*DATA IN THIS EXERCISE*
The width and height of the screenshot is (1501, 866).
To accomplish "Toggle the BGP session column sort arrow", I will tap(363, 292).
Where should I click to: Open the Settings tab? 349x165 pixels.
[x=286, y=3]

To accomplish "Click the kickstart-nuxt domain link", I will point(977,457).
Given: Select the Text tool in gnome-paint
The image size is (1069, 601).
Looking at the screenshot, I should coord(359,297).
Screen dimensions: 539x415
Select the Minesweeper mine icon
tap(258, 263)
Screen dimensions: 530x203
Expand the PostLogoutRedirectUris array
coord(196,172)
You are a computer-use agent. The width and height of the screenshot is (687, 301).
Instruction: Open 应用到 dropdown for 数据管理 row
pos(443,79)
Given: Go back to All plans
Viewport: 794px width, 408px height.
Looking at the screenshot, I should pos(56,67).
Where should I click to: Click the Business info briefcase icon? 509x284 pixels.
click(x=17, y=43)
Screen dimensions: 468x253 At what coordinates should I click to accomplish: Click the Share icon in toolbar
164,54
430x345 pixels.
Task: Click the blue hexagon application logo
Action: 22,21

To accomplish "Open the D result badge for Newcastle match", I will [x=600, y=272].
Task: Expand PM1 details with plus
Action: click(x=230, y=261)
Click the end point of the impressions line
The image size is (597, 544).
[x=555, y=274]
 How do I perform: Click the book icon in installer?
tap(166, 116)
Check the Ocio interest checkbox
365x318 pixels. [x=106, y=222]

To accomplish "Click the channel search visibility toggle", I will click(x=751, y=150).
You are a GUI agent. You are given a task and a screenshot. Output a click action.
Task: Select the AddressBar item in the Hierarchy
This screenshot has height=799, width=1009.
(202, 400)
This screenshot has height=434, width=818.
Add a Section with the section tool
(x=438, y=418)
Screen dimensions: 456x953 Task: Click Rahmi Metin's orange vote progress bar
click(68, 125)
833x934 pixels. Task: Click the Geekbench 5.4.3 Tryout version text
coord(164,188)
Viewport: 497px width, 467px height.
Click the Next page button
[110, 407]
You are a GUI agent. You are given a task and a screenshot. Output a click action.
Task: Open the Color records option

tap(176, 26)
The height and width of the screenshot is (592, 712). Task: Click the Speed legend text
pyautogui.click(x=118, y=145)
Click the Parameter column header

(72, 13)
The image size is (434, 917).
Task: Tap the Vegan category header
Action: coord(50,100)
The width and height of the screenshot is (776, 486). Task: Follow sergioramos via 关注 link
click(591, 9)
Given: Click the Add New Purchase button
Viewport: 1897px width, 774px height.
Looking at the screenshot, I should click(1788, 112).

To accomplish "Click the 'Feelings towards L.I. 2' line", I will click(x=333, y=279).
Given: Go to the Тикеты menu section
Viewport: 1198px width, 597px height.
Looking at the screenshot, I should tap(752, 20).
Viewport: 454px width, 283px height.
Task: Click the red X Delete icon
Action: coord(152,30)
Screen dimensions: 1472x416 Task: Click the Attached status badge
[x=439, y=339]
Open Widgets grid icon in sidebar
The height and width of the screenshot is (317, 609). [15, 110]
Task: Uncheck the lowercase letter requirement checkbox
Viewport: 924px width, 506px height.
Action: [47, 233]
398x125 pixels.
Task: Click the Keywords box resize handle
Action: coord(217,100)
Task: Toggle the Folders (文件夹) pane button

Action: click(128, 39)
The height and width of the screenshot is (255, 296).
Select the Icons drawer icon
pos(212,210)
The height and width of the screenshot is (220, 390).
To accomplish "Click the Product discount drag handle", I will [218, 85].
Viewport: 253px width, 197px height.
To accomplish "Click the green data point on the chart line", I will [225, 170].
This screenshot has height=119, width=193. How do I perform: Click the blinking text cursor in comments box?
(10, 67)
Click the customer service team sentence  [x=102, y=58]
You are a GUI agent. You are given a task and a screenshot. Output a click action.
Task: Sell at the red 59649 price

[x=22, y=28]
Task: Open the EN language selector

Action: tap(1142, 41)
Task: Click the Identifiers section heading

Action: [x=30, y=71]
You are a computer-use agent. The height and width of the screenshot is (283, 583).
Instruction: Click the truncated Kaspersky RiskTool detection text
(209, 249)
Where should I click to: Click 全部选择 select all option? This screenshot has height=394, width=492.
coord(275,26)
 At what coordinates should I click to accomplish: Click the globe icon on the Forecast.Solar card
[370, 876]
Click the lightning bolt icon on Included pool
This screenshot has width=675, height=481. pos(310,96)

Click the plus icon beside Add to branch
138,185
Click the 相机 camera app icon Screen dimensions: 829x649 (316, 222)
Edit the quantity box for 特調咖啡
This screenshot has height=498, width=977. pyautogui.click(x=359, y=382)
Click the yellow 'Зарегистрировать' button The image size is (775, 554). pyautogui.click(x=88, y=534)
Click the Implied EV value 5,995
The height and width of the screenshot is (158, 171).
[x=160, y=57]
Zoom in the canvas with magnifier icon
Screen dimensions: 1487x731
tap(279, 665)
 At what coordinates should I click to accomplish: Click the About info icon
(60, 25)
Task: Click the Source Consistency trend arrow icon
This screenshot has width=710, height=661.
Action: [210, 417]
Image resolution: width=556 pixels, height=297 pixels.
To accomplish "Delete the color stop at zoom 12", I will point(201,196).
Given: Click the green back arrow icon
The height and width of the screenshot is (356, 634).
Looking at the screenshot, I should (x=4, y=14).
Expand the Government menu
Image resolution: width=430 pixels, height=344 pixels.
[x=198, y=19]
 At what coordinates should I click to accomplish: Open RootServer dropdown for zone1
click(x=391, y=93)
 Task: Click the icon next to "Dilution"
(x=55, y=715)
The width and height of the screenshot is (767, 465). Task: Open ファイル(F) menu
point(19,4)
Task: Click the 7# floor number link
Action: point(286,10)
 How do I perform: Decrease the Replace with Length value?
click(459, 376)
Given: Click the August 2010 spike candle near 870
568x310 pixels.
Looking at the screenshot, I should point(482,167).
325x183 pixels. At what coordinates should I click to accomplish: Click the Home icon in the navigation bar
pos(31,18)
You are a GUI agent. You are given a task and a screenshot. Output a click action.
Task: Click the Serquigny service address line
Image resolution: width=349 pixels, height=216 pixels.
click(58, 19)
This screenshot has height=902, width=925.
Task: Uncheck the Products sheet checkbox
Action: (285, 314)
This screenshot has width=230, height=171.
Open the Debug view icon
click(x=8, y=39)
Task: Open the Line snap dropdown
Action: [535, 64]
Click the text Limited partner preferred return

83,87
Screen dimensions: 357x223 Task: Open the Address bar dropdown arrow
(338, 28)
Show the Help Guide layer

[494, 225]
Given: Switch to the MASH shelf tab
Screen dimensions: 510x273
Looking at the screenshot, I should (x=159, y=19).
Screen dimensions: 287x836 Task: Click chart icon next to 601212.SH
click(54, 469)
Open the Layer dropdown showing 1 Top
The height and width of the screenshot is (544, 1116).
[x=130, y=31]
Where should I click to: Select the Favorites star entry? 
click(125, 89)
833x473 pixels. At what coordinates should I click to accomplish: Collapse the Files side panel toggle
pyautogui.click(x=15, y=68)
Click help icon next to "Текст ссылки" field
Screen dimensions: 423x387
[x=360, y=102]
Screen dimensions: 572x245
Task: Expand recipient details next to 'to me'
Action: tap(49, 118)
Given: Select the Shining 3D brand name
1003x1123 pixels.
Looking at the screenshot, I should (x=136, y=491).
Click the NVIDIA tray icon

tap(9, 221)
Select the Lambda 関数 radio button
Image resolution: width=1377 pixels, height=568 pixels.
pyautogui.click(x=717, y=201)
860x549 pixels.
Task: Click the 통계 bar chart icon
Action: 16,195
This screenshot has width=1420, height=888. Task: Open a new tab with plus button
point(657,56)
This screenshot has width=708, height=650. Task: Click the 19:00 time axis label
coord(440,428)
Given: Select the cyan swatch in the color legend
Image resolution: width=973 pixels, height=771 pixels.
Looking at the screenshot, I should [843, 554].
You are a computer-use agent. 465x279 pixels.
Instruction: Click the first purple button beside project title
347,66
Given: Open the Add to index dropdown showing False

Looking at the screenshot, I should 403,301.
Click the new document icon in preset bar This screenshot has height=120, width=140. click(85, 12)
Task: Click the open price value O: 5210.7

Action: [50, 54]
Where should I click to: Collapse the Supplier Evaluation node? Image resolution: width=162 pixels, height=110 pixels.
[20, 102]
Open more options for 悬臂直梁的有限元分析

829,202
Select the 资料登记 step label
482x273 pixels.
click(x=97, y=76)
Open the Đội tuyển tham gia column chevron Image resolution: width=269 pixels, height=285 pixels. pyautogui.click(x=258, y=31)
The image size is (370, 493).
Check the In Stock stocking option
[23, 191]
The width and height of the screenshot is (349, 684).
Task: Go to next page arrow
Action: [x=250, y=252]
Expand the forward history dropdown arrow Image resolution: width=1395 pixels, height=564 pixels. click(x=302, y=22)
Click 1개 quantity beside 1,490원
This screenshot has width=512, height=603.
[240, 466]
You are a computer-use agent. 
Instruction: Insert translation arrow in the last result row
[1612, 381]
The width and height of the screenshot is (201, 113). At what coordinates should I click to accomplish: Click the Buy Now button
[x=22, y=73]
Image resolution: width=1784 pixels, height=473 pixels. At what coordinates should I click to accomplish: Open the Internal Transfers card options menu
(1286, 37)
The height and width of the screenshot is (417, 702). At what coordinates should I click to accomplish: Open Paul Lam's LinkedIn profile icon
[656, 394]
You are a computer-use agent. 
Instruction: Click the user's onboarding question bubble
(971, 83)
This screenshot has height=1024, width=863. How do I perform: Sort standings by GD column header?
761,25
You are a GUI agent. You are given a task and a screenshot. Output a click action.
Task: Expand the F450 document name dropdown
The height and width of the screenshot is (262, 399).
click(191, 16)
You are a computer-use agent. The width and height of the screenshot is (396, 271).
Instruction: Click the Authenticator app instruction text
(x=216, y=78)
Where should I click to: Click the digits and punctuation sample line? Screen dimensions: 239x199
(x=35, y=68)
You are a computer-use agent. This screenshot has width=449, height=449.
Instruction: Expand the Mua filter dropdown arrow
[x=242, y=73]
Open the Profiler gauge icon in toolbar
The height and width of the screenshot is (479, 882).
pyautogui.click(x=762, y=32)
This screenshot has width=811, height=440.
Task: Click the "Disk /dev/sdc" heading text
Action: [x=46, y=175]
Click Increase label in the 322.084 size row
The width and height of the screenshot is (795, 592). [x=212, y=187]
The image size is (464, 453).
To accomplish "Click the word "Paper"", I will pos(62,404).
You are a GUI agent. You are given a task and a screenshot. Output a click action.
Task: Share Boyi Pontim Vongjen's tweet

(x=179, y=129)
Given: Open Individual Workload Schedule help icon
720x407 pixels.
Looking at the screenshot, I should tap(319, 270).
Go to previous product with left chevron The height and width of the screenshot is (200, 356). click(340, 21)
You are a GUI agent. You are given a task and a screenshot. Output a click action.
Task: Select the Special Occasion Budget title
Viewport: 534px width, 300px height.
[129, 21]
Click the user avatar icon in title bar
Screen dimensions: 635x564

*PROBLEM TO SOLVE*
Copy out each line of the data in which the word "back" appears.

*ANSWER BELOW*
Given: Go back to All plans
Given: Click the green back arrow icon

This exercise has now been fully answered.